Er war ein paar Schritte gegangen, als ihm plötzlich ein Geräusch auffiel, das sich von dem Rauschen, das ein ständiger Unterton im Gebäude war, unterschied. Da er ein gutes Gehör hatte, fiel es ihm leicht herauszufinden, um was es sich da handelte: Schritte. Und dann hörte er noch etwas weiteres, eine flüsternde Unterhaltung vielleicht, oder auch nur angestrengtes Atmen. Obwohl ihm eine Begegnung hier, im Dunkel des Ganges, ein wenig unheimlich war, wusste er doch, dass es seine einzige Chance auf Aufklärung war. Zudem war er im Vorteil. Er klemmte sich die Taschenlampe zwischen Kinn und Hals und suchte in seiner Aktentasche nach dem Schocker. Als er ihn gefunden hatte, steckte er ihn in seine Manteltasche und nahm die Taschenlampe wieder in seine rechte Hand. Nicht dass er vorgehabt hätte, die Waffe zu benutzen, das lag ihm fern, aber ihm war ihr Einschüchterungspotenzial durchaus bewusst.

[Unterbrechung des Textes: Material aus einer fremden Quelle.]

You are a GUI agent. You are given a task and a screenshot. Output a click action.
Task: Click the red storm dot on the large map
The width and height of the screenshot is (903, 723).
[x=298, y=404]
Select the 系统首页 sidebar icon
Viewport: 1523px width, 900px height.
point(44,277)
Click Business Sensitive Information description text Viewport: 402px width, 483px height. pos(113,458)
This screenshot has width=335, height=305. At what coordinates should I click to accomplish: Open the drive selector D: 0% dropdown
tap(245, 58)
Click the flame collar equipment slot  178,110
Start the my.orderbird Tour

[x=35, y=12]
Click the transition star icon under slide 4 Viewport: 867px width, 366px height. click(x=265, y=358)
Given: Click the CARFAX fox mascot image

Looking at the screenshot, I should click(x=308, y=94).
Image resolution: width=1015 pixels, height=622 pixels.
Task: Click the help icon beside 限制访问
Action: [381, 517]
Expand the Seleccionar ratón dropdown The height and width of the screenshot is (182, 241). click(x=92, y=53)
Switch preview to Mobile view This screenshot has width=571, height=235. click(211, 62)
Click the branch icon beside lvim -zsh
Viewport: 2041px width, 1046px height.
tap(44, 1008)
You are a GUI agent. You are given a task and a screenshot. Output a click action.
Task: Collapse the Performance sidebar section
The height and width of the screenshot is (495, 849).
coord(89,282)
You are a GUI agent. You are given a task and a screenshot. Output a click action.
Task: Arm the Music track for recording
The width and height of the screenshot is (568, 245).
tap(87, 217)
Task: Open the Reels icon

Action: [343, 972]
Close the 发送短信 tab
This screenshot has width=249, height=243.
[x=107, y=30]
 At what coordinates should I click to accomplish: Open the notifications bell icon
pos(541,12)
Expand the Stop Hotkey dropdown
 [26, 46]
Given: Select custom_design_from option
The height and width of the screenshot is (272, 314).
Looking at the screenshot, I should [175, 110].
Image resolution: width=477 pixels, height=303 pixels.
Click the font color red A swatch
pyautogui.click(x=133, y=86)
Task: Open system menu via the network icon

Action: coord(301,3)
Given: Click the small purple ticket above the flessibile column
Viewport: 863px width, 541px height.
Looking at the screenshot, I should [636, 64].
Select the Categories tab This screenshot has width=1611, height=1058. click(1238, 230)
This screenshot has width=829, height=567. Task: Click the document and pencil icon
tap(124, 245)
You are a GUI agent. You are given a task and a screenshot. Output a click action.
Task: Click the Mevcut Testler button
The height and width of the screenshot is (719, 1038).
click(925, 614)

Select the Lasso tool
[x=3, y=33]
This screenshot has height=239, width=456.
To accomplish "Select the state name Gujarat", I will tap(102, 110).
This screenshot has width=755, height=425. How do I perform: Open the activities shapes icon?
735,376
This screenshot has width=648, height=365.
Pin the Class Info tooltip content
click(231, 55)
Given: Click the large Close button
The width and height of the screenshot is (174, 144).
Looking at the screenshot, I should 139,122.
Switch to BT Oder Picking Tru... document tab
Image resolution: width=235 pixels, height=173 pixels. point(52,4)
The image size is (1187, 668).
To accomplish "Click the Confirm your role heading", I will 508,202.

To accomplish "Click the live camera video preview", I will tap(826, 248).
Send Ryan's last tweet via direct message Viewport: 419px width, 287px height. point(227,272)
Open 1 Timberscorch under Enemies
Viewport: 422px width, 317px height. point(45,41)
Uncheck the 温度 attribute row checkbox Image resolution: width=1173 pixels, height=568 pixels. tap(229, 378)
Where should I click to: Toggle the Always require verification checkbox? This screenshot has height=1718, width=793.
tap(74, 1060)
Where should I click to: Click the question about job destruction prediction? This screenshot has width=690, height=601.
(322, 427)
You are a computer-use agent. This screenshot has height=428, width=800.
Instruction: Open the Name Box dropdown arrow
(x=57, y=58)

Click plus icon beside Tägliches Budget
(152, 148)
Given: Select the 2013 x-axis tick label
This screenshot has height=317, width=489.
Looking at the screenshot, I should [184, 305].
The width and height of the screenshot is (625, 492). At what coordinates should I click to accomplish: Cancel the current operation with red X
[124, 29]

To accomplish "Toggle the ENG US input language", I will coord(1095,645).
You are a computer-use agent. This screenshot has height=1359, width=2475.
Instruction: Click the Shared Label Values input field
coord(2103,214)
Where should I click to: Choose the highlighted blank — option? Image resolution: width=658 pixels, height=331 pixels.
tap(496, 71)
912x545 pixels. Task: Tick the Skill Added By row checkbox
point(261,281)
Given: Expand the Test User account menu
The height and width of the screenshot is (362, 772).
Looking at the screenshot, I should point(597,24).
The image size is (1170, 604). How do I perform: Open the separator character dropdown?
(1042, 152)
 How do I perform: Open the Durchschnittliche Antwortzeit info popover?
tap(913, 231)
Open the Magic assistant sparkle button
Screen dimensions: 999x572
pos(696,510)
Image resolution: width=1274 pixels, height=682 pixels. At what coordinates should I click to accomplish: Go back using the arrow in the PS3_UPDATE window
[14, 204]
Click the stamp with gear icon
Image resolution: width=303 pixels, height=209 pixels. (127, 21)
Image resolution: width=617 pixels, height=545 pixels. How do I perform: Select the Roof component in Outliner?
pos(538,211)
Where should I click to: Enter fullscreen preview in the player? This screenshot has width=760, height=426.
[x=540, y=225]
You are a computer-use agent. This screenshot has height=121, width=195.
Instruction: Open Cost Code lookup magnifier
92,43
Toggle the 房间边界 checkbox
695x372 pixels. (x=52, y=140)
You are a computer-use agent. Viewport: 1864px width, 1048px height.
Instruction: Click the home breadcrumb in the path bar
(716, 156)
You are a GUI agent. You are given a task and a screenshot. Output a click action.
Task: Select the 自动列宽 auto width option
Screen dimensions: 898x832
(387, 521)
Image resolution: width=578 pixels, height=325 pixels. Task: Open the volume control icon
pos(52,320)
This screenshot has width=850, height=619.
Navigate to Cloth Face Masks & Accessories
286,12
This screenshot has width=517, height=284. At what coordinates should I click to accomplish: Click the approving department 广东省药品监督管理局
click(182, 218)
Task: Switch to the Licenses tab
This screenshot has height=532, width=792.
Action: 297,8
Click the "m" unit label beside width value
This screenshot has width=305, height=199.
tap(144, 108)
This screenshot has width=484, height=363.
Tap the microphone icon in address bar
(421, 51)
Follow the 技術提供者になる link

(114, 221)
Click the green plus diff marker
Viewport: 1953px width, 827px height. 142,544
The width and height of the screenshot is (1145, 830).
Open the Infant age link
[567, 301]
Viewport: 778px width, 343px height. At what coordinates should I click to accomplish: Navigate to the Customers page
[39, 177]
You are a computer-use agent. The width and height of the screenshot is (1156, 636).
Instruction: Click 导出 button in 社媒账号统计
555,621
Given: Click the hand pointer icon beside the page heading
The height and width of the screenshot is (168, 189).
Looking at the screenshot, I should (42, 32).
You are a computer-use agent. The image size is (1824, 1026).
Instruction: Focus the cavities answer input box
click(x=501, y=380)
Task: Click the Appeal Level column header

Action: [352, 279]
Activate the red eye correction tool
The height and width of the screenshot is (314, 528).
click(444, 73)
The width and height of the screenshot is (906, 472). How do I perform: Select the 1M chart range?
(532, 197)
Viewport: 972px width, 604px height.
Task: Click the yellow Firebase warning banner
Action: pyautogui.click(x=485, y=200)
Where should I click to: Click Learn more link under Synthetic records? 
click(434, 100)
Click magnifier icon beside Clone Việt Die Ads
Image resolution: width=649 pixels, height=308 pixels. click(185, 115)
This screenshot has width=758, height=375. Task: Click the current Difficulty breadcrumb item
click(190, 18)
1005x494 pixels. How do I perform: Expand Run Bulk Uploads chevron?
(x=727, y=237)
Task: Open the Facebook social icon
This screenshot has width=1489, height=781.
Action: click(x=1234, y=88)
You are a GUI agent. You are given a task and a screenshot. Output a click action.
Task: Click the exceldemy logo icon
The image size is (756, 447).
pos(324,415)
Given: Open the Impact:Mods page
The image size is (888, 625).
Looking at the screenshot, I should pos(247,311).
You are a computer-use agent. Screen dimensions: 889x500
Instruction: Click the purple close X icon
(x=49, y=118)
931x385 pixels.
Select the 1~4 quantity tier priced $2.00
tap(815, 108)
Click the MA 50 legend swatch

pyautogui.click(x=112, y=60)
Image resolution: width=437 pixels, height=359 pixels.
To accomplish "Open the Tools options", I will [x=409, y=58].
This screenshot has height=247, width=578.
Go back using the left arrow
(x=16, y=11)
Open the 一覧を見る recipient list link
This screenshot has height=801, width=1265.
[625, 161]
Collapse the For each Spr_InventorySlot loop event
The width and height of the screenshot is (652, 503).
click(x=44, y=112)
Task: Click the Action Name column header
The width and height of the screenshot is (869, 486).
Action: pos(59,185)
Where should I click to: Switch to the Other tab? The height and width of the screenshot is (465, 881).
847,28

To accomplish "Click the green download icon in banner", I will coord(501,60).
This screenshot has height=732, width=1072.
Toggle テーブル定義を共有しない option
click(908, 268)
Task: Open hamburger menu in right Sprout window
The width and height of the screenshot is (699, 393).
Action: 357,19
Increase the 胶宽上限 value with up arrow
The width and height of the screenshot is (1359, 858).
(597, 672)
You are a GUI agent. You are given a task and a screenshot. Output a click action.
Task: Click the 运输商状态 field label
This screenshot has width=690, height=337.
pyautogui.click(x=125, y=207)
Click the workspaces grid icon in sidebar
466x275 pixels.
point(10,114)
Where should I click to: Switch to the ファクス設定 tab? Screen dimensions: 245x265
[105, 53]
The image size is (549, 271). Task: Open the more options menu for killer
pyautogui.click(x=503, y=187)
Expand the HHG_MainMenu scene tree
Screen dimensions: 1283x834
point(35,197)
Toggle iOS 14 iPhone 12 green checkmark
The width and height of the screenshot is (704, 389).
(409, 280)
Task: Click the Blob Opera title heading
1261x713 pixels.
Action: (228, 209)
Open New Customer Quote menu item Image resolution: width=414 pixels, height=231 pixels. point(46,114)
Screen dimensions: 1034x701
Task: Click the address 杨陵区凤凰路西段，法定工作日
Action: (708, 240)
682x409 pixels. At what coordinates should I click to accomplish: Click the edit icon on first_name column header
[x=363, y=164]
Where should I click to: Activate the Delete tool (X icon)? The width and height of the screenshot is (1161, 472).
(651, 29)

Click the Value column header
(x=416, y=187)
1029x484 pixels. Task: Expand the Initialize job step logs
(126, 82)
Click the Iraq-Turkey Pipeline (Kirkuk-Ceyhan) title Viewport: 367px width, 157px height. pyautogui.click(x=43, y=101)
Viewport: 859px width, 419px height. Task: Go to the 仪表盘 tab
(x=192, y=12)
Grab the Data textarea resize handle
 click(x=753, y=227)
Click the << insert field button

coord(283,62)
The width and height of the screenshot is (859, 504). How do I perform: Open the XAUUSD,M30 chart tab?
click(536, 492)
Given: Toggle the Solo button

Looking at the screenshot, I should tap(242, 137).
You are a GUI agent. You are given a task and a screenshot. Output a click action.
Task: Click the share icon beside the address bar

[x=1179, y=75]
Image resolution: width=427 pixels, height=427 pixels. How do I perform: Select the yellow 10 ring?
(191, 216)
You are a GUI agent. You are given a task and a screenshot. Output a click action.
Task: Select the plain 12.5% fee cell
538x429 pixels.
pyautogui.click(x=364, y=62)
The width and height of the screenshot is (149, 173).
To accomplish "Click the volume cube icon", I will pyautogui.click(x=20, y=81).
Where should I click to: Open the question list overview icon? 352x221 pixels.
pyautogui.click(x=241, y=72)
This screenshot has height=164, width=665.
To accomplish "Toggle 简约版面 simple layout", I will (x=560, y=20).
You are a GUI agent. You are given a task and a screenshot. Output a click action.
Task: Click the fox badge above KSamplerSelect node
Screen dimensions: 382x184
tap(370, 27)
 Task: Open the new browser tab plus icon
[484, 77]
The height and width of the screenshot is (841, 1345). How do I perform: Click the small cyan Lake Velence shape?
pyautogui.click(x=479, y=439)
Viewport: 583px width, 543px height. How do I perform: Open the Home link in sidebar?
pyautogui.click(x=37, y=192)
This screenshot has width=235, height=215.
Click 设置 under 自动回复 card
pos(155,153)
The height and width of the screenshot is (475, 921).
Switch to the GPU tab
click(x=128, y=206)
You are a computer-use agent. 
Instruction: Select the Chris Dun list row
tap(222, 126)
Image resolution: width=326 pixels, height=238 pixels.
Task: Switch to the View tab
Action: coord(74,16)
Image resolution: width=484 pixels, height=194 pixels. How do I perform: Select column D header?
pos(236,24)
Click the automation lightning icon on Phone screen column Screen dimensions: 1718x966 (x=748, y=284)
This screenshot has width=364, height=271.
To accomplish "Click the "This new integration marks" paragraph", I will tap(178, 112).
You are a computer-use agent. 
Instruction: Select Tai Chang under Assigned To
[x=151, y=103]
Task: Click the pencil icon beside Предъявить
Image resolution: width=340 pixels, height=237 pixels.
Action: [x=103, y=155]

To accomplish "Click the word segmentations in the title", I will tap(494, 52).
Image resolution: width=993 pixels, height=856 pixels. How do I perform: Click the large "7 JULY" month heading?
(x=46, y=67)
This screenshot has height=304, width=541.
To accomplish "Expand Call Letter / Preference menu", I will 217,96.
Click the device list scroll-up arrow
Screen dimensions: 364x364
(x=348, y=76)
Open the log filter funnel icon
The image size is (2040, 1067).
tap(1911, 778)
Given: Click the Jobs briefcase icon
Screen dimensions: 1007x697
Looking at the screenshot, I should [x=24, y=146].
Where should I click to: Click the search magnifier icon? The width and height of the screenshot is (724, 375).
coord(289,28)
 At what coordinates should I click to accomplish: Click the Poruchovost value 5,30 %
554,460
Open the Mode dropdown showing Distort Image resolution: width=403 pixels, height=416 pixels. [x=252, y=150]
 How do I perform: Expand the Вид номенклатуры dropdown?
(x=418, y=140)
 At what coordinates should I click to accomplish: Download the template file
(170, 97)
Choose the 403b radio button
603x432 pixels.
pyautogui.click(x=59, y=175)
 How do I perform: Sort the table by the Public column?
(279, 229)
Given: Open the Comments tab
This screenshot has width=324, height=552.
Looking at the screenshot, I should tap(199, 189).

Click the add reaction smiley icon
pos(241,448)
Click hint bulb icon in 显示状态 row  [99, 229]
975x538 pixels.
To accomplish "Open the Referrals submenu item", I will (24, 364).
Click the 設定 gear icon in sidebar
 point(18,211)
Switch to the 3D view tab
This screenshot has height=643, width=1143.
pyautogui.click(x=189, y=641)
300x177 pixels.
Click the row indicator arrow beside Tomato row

Angespannt setzte er seinen Weg fort. Durch die Biegung des Ganges war es nicht möglich, weiter als ein paar Meter vorauszusehen. Eine Person, die sich an die Innenseite der Wand presste konnte sich sogar noch länger verborgen halten. Liebermann gab sich darum Mühe, den Weg den er vor sich hatte mit dem hellen Lichtkegel der Lampe bestmöglich auszuleuchten, nur für den Fall, dass sich jemand verstecken sollte, um ihn zu überfallen.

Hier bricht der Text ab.